A more complex evolution case is when the function schema of existing ops changes, or when additional ops are registered that enable decompositions that were not possible before.
- When a function schema changes, this may result in additional ATen operators being added. If the schema of a core ATen op is changed, causing a variant of that op to be produced, then the added variant may need to be added as a core ATen operator as well. If the variant can be decomposed, then we should decompose it as part of the core ATen decomp table.
- We are working of an op schema versioning system for PT2 export, similar to the TorchScript op versioning system, which can be relevant here.
- When an additional op is added that enables certain decompositions, this may have the implication that some existing core ATen operators can now be decomposed.
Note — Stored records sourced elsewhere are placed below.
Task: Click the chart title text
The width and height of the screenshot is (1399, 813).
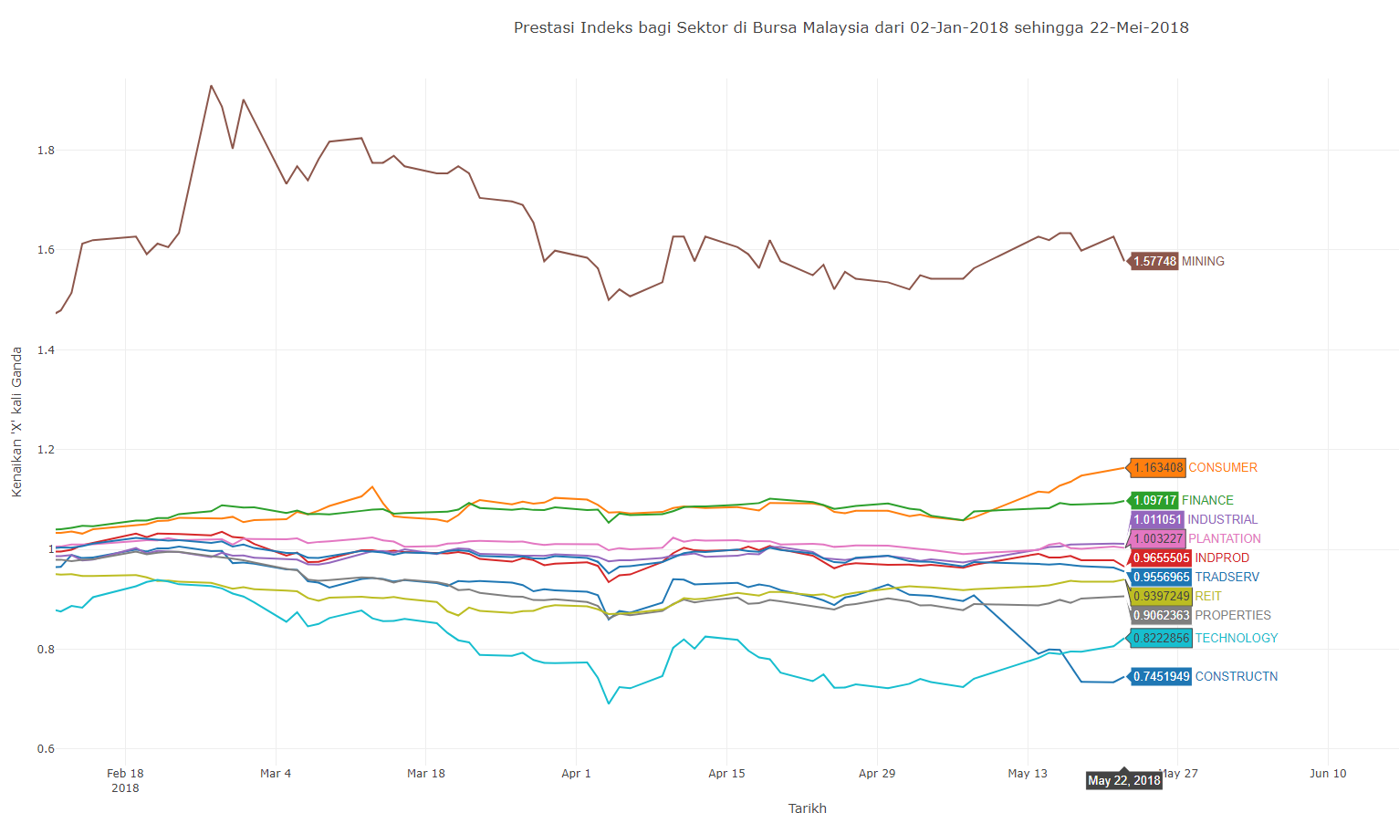Action: pyautogui.click(x=851, y=27)
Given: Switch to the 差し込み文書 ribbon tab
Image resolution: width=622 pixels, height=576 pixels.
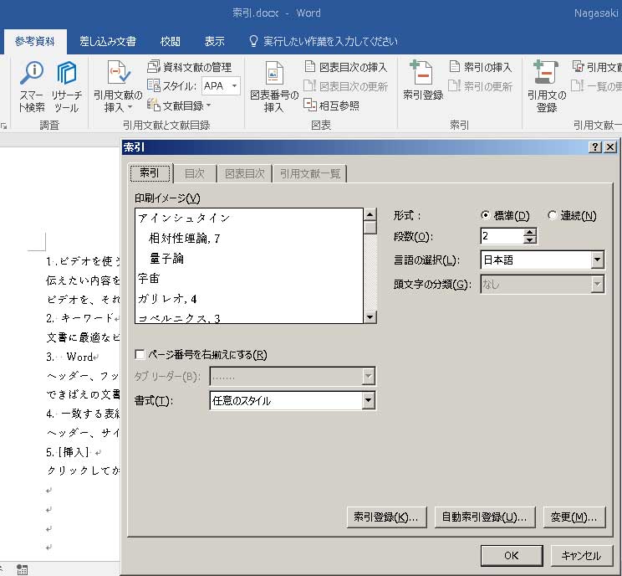Looking at the screenshot, I should coord(108,41).

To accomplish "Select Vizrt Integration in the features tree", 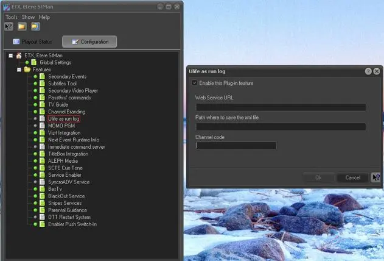I will [64, 133].
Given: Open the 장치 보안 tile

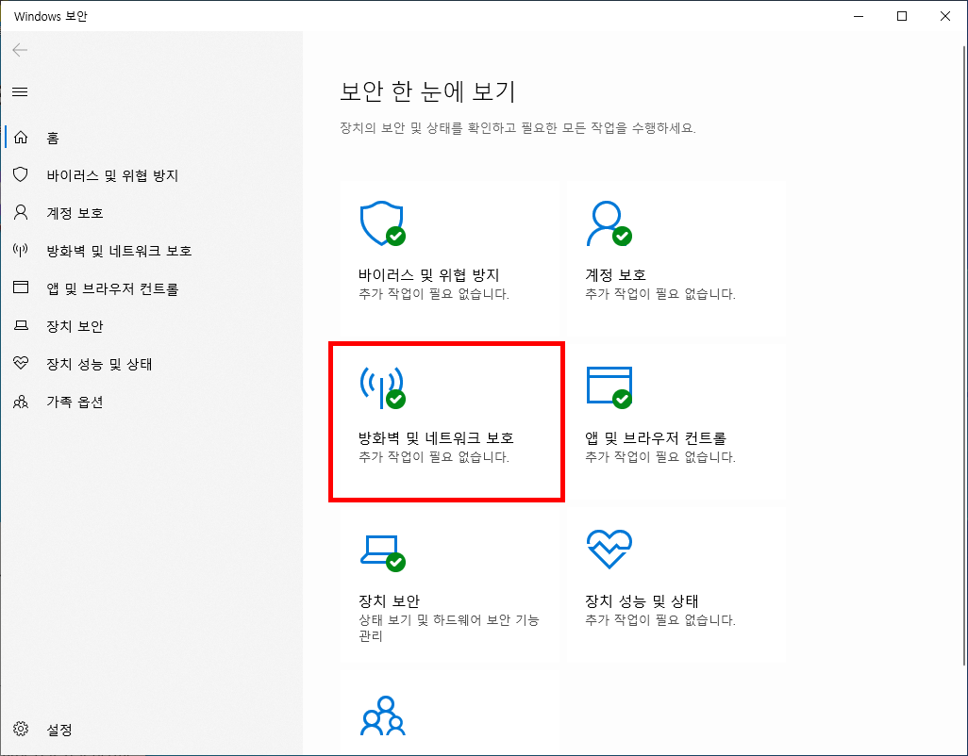Looking at the screenshot, I should [448, 584].
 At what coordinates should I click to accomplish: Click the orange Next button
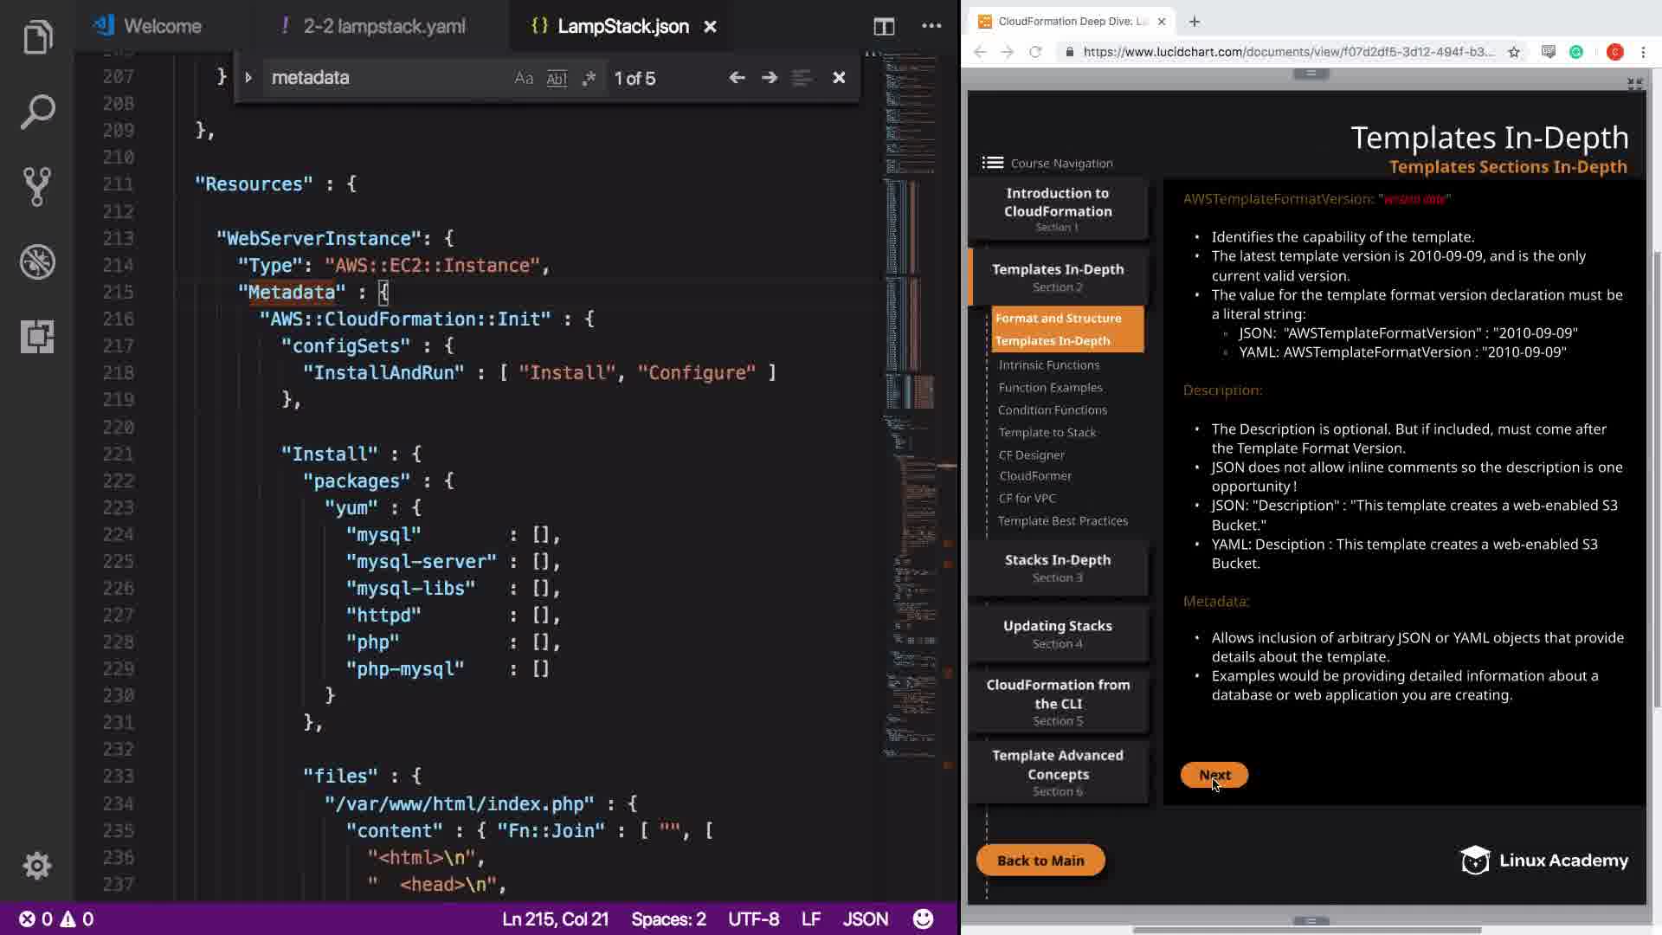pyautogui.click(x=1214, y=775)
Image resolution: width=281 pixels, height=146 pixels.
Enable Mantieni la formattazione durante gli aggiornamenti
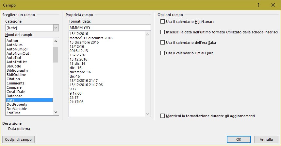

In these cases, the best choice may be to add the new operator as a core operator while retaining the existing core operators for the purposes of stability. The old core operators may then be periodically deprecated with significant PyTorch version updates.
- One similar case to consider is if someone wishes to modify an existing decomposition rule in the Core ATen decomposition table that produces a different set of operators. Even if the new set of operators that are produced are still all a part of the Core ATen operator set, models which trigger the decomposition will now use an alternative operator set. This may have implications for model deployment, where users may employ selective build to include only the minimal set of operators required to execute the model. Thus, re-exporting the model may produce a model which contains operators that are not included in their build process. In this case, the best choice may be to use a similar approach; that is, to prefer keeping existing decompositions in the core ATen decomposition stable until significant Pytorch version updates.
As for evaluating additional operators, we plan to do this on an as-needed basis going forward. If there are operators that you would like us to consider adding to the core ATen operator set, please let us know!